Today I have been so exhausted- and I hope it is just stress. It feel like something more, but it has been a pretty stressful week- including having my car break down on the highway while I was driving home. I barely got to the side safely. I will need a new engine. But that was not the most expensive thing I did that day- I discovered that my dental surgery will be much more expensive than expected, but that they hope to fix my crooked teeth too.
Anyway, work has been super crazy, with people coming at wrong times and wrong days and just really busy. But a great OT moment too- working with an older woman who told me that she had known Dr. Robert Hunter, a giant in early hand surgery and hand rehabilitation.
I decided that working on my teeth, even if very expensive, is a very life affirming thing to do. I smile without opening my mouth- I have for years- because my bottom teeth are too crooked. It is going to take months to fix that, with the implants the last step- but maybe I will smile more. Maybe I will be less depressed.
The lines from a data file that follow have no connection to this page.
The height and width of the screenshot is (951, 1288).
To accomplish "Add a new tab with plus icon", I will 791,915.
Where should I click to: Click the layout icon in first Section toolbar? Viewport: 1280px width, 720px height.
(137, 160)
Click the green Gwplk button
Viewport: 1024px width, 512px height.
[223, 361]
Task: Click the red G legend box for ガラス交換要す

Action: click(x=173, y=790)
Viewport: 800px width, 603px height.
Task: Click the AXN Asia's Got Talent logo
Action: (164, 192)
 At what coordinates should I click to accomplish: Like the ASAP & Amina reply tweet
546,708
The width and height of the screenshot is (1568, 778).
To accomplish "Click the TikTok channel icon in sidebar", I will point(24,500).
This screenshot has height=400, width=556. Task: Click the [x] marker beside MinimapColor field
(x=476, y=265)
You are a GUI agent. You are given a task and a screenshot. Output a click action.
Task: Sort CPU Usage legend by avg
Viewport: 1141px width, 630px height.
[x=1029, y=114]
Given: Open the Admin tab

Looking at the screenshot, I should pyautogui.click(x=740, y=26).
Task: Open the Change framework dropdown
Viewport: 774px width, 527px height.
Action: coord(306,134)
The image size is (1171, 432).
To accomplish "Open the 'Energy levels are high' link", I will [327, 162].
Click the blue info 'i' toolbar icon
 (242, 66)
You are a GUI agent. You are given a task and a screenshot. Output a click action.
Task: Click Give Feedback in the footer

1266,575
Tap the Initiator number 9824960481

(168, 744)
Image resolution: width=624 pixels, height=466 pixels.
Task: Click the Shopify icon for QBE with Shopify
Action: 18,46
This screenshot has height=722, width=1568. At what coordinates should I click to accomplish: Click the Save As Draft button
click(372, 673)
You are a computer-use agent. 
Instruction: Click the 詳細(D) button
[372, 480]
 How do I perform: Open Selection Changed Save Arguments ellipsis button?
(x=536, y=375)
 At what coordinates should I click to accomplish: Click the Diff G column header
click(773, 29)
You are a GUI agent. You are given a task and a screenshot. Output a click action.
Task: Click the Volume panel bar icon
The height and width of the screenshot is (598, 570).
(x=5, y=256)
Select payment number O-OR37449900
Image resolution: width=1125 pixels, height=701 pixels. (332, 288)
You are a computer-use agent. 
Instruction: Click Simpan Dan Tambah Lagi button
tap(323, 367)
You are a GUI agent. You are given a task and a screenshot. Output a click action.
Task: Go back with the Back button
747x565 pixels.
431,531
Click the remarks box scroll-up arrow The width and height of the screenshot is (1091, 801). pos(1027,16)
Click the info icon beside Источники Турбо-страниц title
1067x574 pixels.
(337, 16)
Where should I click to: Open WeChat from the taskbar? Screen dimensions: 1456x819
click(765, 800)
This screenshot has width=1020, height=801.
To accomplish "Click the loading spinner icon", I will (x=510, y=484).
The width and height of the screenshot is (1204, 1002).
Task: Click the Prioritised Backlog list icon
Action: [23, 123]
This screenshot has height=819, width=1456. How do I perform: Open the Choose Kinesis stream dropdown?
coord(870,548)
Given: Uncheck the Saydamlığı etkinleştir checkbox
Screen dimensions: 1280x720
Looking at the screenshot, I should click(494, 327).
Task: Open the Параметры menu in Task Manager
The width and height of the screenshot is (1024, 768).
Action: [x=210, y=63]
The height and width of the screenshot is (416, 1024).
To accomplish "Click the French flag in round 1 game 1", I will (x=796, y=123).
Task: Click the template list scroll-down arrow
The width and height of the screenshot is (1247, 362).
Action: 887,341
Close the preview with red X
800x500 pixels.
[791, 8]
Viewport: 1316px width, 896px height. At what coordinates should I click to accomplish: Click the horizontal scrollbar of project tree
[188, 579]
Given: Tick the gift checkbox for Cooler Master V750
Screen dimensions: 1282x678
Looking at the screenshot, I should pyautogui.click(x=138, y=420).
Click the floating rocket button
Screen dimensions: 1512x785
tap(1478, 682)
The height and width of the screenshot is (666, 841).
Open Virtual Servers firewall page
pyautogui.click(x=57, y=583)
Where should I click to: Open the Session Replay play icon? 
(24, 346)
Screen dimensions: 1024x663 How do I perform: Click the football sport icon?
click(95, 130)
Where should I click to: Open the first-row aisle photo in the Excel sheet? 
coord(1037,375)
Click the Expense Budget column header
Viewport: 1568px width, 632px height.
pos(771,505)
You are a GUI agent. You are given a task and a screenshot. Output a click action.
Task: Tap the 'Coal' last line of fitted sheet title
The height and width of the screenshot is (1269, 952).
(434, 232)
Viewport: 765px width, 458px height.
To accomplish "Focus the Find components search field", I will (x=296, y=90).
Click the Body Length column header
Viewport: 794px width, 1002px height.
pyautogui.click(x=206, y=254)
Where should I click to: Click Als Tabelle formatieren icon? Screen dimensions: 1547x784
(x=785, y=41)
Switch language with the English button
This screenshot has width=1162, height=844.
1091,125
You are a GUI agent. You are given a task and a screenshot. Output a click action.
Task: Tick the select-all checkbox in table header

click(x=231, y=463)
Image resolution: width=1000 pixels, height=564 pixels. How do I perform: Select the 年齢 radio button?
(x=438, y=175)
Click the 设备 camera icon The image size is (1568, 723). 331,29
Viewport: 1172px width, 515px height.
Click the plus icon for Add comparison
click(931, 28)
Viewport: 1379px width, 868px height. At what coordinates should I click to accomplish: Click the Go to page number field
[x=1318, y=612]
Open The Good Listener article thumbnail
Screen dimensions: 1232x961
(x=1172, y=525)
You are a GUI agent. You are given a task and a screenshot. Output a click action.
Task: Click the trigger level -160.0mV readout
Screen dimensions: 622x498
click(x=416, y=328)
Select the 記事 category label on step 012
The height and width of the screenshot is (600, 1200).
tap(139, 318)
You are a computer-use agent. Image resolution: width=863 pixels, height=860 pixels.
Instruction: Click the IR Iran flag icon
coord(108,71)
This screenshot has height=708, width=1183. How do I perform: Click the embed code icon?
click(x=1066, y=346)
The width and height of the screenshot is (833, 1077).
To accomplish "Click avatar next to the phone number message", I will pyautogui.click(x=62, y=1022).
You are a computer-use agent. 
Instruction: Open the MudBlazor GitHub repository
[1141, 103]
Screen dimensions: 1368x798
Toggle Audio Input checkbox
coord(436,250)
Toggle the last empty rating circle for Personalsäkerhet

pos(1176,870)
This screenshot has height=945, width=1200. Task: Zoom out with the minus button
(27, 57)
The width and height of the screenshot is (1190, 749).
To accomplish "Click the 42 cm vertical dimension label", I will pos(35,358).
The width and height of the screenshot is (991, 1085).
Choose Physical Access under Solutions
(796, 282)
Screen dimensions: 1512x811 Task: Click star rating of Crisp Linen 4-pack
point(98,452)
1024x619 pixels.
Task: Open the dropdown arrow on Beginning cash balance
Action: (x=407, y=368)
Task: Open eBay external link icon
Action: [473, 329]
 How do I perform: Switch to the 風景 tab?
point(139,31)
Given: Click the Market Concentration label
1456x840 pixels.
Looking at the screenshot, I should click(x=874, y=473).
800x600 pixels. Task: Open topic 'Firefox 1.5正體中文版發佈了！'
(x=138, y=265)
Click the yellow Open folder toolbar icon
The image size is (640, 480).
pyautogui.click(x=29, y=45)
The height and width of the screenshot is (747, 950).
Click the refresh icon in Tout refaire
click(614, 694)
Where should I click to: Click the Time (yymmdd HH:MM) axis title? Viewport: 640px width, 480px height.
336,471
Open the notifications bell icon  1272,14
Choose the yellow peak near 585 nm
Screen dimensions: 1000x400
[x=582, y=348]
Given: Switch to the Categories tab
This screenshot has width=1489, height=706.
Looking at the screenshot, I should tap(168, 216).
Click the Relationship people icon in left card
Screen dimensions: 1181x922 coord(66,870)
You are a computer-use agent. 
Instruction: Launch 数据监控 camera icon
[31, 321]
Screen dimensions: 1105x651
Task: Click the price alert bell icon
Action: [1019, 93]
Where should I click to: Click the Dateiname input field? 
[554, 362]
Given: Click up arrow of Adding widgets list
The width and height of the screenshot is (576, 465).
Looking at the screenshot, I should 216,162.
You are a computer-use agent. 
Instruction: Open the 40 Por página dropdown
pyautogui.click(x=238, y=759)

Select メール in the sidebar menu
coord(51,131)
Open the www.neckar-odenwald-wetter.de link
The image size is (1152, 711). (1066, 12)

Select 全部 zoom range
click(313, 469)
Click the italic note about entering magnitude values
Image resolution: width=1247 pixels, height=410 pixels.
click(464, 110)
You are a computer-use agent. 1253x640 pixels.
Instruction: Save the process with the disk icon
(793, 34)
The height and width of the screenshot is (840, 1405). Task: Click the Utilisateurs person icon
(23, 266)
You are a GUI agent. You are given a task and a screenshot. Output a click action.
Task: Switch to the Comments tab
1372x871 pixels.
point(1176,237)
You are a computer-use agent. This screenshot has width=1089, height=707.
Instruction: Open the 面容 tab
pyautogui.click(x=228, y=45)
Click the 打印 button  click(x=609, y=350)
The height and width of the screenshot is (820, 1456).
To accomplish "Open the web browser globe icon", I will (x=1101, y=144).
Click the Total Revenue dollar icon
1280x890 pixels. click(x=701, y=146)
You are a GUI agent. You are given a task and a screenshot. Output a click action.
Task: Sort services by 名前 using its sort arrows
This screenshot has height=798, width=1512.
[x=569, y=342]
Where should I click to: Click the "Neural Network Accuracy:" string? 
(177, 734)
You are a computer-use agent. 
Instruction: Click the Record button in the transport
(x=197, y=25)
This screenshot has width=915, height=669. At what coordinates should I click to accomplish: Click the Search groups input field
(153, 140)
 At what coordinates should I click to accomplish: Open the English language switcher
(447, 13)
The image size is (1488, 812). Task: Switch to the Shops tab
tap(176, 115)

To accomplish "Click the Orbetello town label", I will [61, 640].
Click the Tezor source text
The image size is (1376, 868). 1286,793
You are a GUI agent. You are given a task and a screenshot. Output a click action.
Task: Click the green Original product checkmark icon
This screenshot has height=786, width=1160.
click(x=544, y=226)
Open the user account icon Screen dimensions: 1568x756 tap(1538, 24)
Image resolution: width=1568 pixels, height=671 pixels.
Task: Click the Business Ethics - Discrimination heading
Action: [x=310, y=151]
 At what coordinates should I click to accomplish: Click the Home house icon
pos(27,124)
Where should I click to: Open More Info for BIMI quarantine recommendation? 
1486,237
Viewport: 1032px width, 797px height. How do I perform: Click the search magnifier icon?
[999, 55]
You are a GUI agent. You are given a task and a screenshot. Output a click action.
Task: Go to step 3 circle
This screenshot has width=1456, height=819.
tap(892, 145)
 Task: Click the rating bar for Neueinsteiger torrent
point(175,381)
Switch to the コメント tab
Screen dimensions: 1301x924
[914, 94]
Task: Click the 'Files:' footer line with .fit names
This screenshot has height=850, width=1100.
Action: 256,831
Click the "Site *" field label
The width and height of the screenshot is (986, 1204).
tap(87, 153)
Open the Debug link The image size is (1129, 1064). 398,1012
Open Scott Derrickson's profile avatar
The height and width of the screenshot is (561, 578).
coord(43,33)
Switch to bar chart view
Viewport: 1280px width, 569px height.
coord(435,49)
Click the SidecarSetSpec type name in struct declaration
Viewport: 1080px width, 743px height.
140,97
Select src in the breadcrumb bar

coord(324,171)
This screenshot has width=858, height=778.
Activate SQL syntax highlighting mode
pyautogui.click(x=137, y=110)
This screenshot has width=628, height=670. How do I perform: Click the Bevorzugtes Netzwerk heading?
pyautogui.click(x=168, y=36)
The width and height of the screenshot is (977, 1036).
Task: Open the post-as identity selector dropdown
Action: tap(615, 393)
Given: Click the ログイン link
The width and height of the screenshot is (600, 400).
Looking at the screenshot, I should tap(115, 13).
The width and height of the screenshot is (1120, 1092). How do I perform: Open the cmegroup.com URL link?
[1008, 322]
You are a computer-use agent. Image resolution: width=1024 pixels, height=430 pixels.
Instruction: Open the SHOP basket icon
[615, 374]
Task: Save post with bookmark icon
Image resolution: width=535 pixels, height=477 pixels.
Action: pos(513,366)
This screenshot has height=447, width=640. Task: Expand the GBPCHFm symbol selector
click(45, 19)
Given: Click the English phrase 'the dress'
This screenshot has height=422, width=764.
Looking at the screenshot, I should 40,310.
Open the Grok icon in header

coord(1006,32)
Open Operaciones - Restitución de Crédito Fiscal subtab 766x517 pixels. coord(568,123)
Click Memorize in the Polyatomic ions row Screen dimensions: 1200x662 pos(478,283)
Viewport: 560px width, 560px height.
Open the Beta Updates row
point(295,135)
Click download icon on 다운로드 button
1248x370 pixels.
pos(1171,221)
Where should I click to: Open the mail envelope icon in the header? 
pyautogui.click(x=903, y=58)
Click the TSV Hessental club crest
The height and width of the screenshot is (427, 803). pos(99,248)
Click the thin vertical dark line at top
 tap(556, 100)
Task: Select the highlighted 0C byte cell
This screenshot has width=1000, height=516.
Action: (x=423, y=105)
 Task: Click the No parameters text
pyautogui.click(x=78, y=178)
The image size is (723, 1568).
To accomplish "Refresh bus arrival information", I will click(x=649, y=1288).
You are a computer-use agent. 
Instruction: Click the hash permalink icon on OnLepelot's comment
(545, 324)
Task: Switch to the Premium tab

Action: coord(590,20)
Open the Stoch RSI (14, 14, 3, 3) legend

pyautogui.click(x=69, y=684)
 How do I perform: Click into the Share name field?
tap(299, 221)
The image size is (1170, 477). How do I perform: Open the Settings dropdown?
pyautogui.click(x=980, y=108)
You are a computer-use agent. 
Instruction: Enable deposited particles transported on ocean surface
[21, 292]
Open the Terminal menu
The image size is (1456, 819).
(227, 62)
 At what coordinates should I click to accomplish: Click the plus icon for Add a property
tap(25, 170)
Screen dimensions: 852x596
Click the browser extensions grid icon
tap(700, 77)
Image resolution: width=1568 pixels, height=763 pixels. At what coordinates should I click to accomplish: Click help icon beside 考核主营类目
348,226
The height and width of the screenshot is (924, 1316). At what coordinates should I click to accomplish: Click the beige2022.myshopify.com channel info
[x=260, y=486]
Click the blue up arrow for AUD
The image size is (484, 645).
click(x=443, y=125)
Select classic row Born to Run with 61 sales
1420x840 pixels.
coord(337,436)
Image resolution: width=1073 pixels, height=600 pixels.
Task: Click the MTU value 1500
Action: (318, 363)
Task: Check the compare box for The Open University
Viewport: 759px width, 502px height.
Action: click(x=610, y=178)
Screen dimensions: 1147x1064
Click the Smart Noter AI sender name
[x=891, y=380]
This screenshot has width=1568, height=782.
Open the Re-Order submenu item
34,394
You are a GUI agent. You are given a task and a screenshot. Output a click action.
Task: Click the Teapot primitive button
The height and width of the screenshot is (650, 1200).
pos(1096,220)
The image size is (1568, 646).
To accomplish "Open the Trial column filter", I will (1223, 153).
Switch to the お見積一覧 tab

Maybe I will be less self conscious. At the very least- I have to stay alive to see how it all turns out! So I will be broke for a while. I do have credit cards. But I just gave $4000 (all my savings) to one dentist- and I'd like to avoid using credit as much as possible. And of course my HSA is pretty empty.
I'm driving a rental car right now, and fortunately it isn't as expensive as I feared. And it is true, Enterprise does pick you up. I have managed the past few days better than expected- it is just the fatigue that hit me. I started to wonder if my lithium was high at work, but probably not. Probably just fatigue.
I haven't decided if I am still going on my vacation. Maybe I shouldn't spend the money. But I NEED a vacation. A "staycation" would make me more depressed. And I don't feel ready to go backpacking. I need to be in better shape.
I thought I'd fall asleep early- but I am not. Maybe I'll go watch CNN again. I am fascinated by this plane story. Fascinated that someone could just calmly set the autopilot and let it crash- and have no words, not even any disordered breathing per the voice recorder. And what irony that the fortress we created to keep danger out of the cockpit is what allowed this act.